== What the task requires ==
Count the lines in the data below holding the string "agent" and write the total by itself.

** Source information follows **

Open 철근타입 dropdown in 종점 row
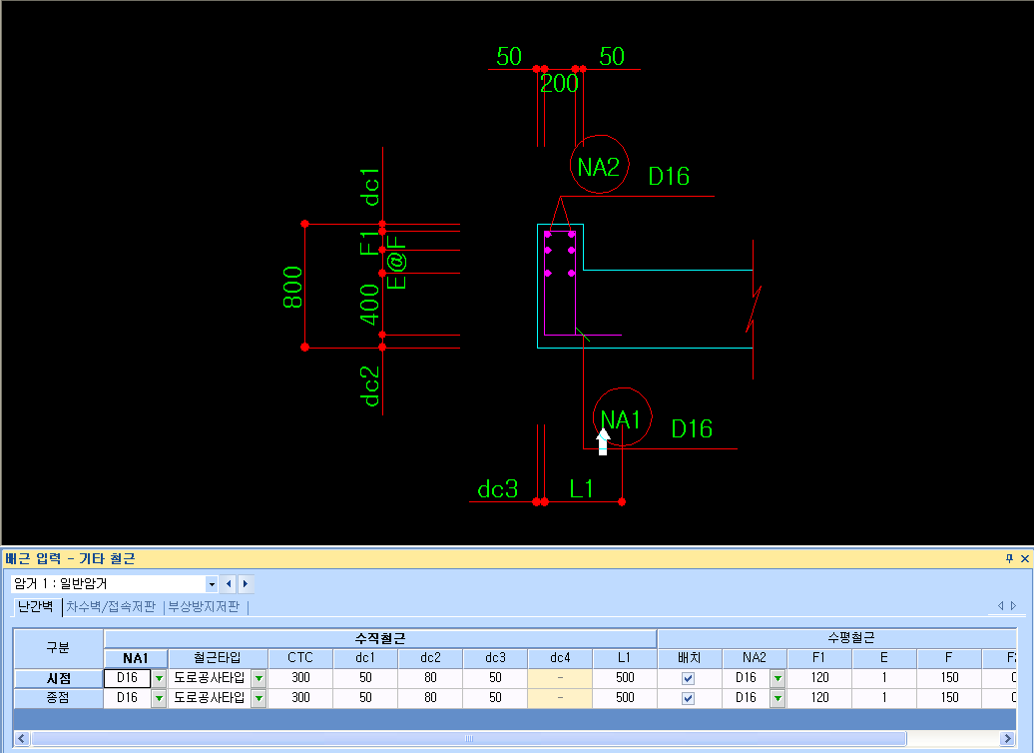1034x753 pixels. pyautogui.click(x=259, y=698)
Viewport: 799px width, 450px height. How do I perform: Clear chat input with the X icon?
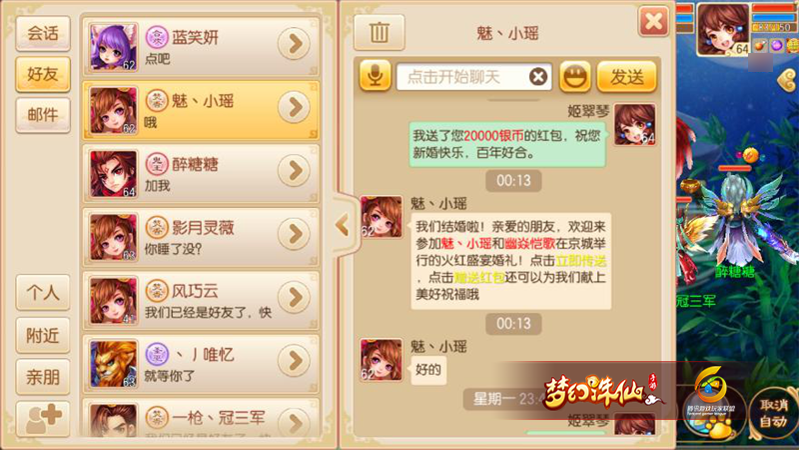tap(538, 77)
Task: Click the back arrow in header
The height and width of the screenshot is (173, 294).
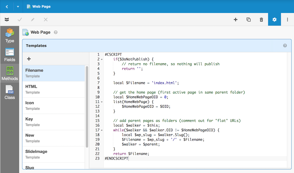Action: 7,6
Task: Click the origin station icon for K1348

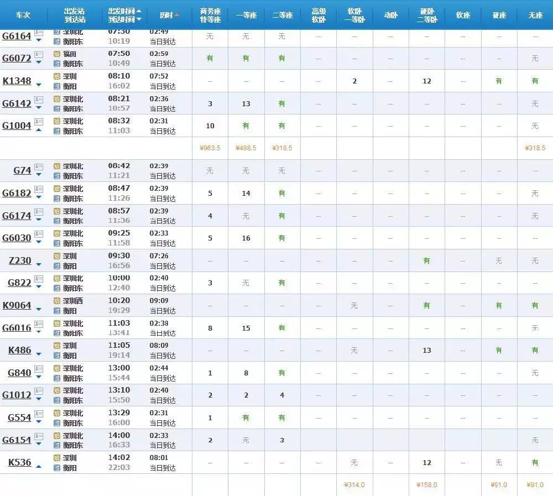Action: click(x=56, y=76)
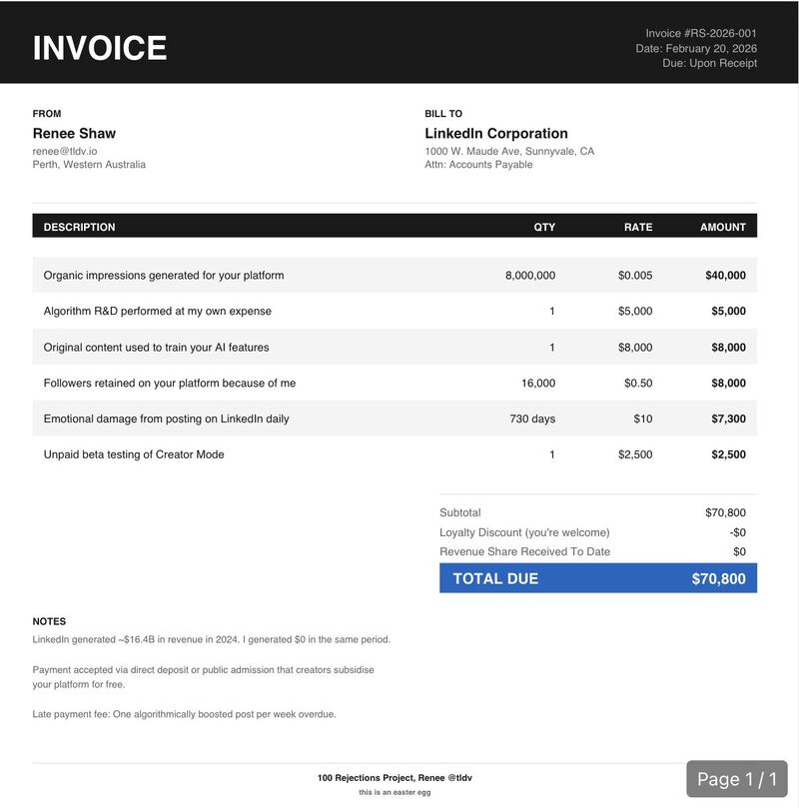Click the Page 1 / 1 indicator
Screen dimensions: 799x808
[x=736, y=779]
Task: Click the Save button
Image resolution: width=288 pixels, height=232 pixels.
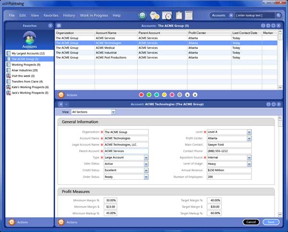Action: pos(271,222)
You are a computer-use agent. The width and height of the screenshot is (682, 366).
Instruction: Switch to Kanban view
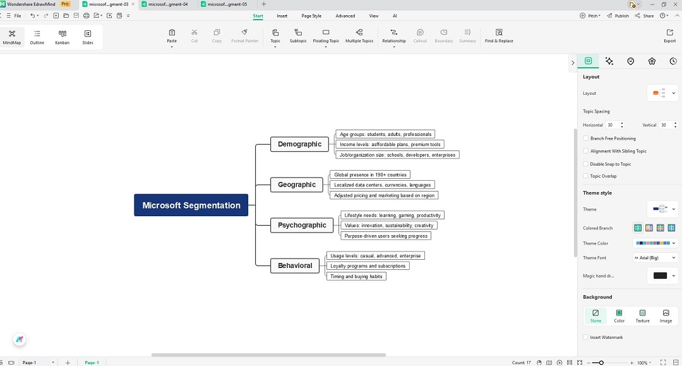pos(63,36)
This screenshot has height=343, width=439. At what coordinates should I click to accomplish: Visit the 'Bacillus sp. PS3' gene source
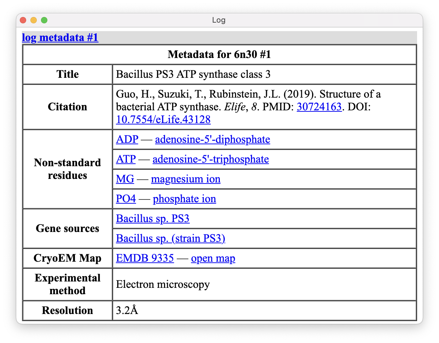(x=153, y=219)
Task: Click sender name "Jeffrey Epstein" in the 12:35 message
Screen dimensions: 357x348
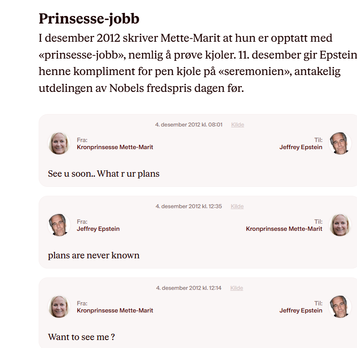Action: (98, 229)
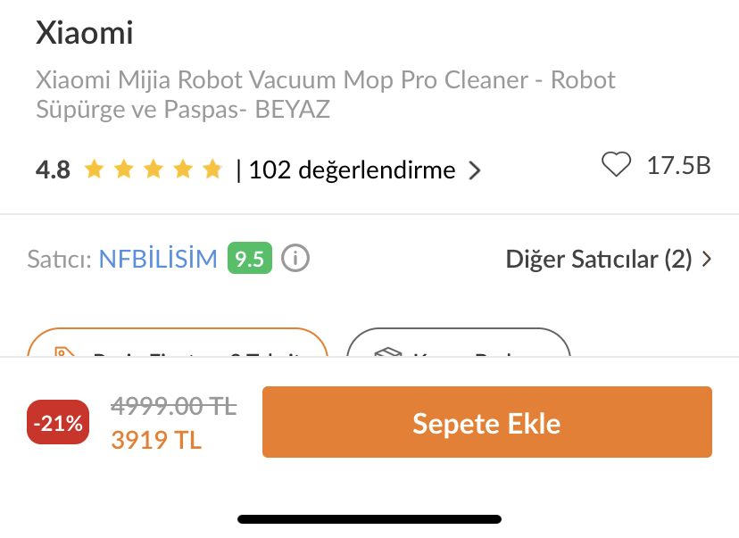Tap the Xiaomi brand name

click(x=85, y=33)
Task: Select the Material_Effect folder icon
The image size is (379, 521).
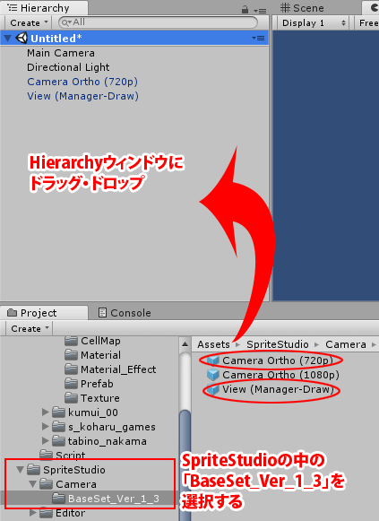Action: click(71, 369)
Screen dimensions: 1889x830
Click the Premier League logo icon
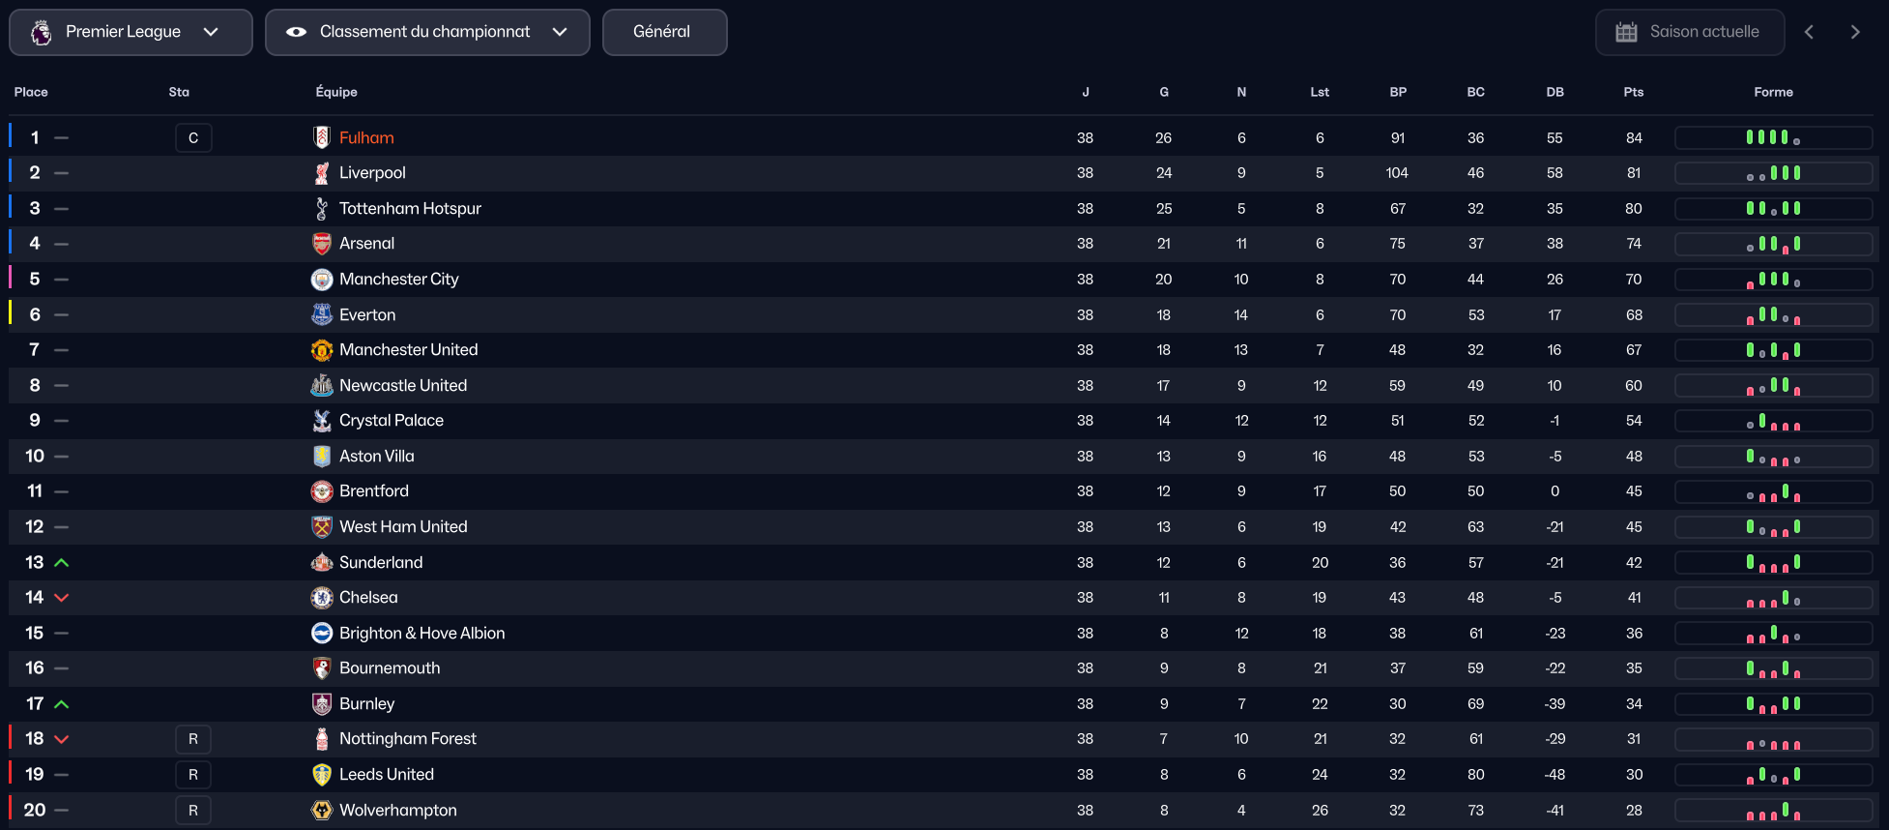tap(42, 33)
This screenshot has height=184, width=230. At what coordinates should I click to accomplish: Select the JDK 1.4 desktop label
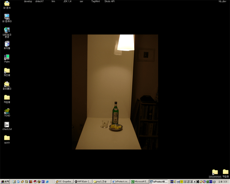pyautogui.click(x=67, y=1)
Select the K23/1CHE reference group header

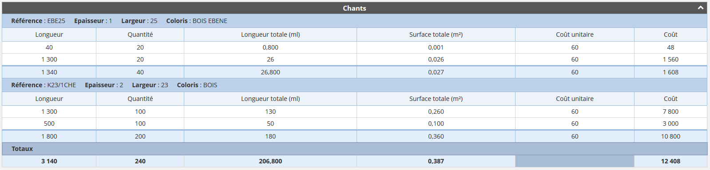pyautogui.click(x=354, y=85)
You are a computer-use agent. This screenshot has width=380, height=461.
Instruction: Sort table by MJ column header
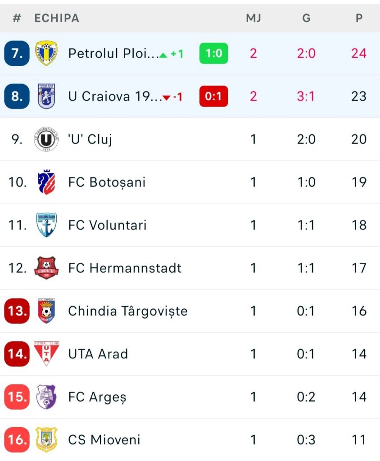pos(253,18)
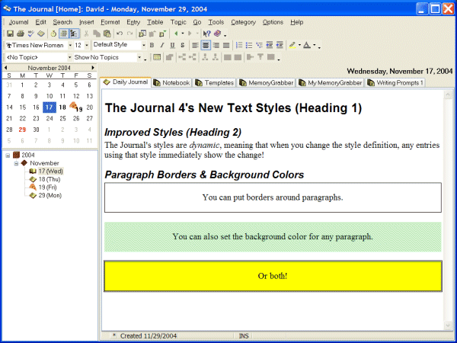
Task: Toggle Bold formatting
Action: pos(152,46)
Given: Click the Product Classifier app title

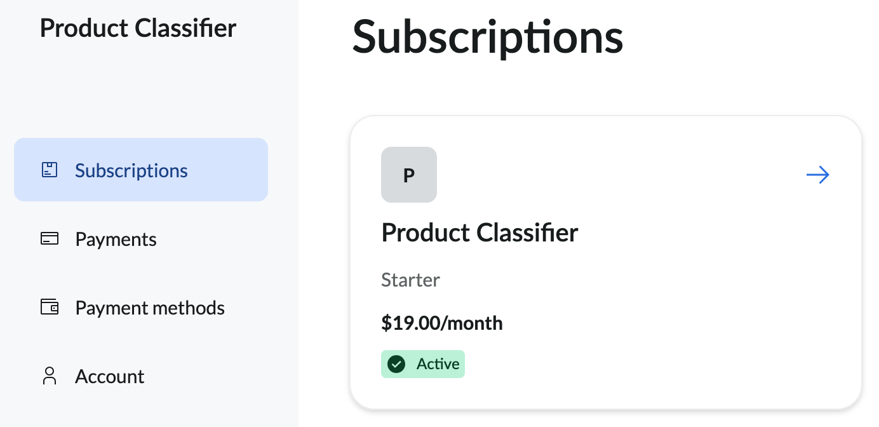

** End of Source information **

== Answer box ==
2